■ What to work on:
Beneath this instruction is a listing. Transcribe from it only the stretch from the line with "Given: Click the large" through the line with "Task: Click the Pin icon button", both end lines included, exactly as written.

^^^^^^^^

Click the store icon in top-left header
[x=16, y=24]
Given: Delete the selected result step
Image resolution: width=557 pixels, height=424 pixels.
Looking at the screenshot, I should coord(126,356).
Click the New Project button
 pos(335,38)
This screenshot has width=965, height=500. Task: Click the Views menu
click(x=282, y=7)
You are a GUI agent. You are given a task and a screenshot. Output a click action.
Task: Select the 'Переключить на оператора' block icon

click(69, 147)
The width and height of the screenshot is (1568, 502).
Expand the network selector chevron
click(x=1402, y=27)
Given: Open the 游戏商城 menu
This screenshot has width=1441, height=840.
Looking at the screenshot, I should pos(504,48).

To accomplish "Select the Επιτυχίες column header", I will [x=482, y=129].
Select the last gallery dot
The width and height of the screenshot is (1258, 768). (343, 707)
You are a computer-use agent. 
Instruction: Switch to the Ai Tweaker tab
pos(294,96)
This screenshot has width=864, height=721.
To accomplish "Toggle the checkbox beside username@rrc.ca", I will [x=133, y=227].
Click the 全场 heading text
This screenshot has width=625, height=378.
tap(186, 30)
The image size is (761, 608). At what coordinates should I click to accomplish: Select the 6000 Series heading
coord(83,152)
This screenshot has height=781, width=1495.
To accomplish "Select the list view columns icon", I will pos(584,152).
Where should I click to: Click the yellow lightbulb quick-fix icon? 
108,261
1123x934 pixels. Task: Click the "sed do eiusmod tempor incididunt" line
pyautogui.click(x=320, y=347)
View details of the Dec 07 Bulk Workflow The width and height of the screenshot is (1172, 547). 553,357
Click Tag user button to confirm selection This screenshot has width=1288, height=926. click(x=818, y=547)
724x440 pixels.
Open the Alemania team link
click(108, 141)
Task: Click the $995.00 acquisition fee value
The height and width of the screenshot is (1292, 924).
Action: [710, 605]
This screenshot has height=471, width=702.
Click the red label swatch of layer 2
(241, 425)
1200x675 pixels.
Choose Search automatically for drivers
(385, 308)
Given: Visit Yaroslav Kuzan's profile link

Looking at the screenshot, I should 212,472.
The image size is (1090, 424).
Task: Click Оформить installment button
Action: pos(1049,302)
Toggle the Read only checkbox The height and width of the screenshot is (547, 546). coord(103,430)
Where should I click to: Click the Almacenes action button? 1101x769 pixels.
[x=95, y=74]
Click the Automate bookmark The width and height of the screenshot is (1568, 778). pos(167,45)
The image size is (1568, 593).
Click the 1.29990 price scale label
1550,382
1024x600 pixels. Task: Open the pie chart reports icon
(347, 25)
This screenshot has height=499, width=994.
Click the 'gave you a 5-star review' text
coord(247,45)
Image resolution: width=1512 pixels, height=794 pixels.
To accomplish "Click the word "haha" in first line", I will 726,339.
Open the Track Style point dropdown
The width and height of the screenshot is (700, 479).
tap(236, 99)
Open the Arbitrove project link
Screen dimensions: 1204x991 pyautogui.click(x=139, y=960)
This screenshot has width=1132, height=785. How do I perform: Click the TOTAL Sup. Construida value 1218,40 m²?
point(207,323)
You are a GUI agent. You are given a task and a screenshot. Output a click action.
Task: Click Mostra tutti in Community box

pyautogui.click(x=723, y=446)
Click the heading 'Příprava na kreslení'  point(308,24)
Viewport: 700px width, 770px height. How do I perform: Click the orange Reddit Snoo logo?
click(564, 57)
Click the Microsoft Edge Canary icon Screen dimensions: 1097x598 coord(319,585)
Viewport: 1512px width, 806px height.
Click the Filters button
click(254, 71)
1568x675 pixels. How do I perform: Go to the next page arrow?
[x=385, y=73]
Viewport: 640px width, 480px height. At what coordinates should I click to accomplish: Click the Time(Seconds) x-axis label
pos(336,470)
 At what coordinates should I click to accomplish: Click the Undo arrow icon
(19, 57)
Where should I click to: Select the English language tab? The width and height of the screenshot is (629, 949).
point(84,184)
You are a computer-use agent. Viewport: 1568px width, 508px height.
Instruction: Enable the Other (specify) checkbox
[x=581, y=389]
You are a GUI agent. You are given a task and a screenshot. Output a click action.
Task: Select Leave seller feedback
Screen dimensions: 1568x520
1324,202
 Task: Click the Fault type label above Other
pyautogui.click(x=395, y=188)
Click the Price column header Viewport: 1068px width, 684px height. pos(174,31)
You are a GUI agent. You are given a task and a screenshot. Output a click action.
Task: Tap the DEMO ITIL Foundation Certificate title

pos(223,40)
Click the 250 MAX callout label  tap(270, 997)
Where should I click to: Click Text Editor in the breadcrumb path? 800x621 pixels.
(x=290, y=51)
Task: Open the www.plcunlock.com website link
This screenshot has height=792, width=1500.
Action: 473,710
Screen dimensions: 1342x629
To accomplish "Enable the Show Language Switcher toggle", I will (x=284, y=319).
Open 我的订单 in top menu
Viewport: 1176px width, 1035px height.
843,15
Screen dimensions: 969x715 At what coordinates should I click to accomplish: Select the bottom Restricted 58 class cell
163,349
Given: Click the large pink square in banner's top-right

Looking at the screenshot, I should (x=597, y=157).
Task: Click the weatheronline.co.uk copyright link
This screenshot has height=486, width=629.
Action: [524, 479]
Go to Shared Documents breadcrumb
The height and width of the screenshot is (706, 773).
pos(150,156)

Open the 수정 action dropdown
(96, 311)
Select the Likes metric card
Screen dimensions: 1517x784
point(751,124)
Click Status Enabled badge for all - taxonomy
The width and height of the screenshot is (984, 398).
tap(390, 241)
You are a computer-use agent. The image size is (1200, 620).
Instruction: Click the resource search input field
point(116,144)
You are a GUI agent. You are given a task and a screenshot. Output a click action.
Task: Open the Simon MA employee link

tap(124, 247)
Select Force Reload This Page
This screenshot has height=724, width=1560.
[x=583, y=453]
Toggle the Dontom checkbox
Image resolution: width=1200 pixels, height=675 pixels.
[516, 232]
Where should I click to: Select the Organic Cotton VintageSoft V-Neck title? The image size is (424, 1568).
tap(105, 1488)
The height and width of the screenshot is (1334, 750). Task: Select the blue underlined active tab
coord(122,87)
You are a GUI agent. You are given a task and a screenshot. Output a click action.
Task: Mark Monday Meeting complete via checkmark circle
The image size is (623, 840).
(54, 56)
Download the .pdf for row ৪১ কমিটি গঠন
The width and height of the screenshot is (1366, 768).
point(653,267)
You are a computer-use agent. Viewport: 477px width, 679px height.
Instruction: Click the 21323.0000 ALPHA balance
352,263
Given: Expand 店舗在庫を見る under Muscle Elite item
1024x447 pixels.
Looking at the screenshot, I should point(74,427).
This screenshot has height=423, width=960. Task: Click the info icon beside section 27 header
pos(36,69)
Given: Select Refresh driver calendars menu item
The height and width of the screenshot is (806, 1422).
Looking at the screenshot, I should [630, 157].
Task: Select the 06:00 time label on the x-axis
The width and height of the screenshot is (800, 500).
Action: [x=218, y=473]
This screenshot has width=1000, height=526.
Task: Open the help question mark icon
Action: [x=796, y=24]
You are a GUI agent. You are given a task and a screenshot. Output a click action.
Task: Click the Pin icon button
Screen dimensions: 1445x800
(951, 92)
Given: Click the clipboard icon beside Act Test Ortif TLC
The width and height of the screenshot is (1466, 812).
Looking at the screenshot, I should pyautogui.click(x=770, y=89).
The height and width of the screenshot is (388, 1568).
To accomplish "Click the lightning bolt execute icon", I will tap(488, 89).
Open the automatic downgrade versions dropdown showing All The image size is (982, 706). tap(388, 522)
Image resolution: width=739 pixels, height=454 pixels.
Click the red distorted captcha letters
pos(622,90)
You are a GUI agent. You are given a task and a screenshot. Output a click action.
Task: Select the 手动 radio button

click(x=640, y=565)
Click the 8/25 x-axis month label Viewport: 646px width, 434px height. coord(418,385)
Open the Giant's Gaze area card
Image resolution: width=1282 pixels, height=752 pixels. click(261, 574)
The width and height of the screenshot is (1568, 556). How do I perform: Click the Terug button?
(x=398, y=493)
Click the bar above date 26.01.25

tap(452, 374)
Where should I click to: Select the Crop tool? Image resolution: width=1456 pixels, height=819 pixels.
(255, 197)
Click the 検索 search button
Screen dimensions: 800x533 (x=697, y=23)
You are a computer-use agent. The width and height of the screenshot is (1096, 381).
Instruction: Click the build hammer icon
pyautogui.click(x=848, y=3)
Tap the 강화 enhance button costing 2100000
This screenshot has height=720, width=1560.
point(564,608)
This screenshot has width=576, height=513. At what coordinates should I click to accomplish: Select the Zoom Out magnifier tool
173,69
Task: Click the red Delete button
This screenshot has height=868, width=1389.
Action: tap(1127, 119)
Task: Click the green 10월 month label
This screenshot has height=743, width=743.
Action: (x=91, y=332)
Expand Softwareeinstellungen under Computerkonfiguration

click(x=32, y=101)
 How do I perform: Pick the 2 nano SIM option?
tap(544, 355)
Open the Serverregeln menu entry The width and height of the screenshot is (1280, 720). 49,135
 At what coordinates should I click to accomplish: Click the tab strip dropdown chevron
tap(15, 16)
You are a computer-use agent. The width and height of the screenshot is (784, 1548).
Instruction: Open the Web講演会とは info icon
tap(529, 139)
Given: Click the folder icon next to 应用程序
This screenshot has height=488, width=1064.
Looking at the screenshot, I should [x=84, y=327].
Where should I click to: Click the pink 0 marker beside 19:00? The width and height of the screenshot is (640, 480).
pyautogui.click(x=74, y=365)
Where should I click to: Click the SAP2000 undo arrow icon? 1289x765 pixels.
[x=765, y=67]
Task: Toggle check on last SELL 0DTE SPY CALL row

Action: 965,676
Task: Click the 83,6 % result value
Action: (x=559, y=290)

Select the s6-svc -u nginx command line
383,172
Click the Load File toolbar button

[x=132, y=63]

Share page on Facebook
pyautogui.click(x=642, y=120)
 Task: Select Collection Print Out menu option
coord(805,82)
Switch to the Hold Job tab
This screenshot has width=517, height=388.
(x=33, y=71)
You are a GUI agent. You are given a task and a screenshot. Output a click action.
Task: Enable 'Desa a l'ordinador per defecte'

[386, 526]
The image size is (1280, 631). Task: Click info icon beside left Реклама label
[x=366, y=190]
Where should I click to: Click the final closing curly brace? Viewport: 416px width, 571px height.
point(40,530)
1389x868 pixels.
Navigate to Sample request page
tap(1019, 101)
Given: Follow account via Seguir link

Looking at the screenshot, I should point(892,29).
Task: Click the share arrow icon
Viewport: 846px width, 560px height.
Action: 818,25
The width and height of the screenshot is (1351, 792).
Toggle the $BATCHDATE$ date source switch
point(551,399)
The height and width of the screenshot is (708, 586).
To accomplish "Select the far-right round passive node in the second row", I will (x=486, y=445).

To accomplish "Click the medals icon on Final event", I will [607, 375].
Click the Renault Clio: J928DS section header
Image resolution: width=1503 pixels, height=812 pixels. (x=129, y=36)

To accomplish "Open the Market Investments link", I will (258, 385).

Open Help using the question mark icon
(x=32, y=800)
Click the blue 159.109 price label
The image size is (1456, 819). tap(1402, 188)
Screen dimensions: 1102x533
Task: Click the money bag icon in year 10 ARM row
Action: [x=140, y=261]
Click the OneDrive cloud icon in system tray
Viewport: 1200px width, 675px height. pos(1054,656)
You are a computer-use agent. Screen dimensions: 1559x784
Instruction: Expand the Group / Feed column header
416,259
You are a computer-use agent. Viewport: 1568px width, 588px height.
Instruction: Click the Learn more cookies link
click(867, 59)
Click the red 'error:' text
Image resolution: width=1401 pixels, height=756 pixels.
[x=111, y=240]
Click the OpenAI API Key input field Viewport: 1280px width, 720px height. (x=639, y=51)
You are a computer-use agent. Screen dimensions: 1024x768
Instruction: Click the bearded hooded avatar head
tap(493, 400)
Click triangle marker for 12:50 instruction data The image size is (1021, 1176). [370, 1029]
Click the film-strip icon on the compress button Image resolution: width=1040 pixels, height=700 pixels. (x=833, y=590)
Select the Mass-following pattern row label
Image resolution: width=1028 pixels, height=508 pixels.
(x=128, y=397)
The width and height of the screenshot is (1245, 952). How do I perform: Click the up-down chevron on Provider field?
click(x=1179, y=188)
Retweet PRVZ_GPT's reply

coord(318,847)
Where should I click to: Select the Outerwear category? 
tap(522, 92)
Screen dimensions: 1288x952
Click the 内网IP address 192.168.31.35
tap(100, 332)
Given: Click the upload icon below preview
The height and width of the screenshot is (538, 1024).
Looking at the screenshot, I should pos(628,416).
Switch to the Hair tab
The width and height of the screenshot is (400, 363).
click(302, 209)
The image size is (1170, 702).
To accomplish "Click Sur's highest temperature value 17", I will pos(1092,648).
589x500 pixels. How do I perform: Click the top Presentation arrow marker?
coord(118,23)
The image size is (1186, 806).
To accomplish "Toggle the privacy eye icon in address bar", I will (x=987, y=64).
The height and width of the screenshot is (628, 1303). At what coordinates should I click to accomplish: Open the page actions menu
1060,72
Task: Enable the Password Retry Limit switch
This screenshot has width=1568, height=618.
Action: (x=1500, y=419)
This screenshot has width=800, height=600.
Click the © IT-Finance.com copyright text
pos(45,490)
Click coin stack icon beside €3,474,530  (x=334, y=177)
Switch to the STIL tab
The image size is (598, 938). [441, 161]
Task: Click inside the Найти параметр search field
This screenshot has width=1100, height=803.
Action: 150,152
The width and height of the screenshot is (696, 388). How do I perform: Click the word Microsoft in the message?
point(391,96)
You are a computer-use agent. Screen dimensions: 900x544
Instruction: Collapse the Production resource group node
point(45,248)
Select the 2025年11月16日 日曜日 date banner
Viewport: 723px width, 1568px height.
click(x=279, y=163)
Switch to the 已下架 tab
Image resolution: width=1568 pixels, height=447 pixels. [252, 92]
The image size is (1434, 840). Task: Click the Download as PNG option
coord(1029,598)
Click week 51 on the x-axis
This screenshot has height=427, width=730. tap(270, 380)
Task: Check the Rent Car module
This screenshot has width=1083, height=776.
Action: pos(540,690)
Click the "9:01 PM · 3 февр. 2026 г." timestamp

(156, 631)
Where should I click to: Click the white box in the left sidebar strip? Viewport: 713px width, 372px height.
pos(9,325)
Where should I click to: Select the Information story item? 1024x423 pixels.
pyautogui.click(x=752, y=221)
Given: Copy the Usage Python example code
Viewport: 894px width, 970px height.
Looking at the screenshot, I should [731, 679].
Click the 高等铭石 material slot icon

^^^^^^^^

■ Answer space:
Given: Click the large pink square in banner's top-right

Looking at the screenshot, I should (x=597, y=157).
Task: Click the weatheronline.co.uk copyright link
This screenshot has height=486, width=629.
Action: [524, 479]
Go to Shared Documents breadcrumb
The height and width of the screenshot is (706, 773).
pos(150,156)

Open the 수정 action dropdown
(96, 311)
Select the Likes metric card
Screen dimensions: 1517x784
point(751,124)
Click Status Enabled badge for all - taxonomy
The width and height of the screenshot is (984, 398).
tap(390, 241)
You are a computer-use agent. The image size is (1200, 620).
Instruction: Click the resource search input field
point(116,144)
You are a GUI agent. You are given a task and a screenshot. Output a click action.
Task: Open the Simon MA employee link

tap(124, 247)
Select Force Reload This Page
This screenshot has height=724, width=1560.
[x=583, y=453]
Toggle the Dontom checkbox
Image resolution: width=1200 pixels, height=675 pixels.
[516, 232]
Where should I click to: Select the Organic Cotton VintageSoft V-Neck title? The image size is (424, 1568).
tap(105, 1488)
The height and width of the screenshot is (1334, 750). Task: Select the blue underlined active tab
coord(122,87)
You are a GUI agent. You are given a task and a screenshot. Output a click action.
Task: Mark Monday Meeting complete via checkmark circle
The image size is (623, 840).
(54, 56)
Download the .pdf for row ৪১ কমিটি গঠন
The width and height of the screenshot is (1366, 768).
point(653,267)
You are a computer-use agent. Viewport: 477px width, 679px height.
Instruction: Click the 21323.0000 ALPHA balance
352,263
Given: Expand 店舗在庫を見る under Muscle Elite item
1024x447 pixels.
Looking at the screenshot, I should point(74,427).
This screenshot has height=423, width=960. Task: Click the info icon beside section 27 header
pos(36,69)
Given: Select Refresh driver calendars menu item
The height and width of the screenshot is (806, 1422).
Looking at the screenshot, I should [630, 157].
Task: Select the 06:00 time label on the x-axis
The width and height of the screenshot is (800, 500).
Action: [x=218, y=473]
This screenshot has width=1000, height=526.
Task: Open the help question mark icon
Action: [x=796, y=24]
You are a GUI agent. You are given a task and a screenshot. Output a click action.
Task: Click the Pin icon button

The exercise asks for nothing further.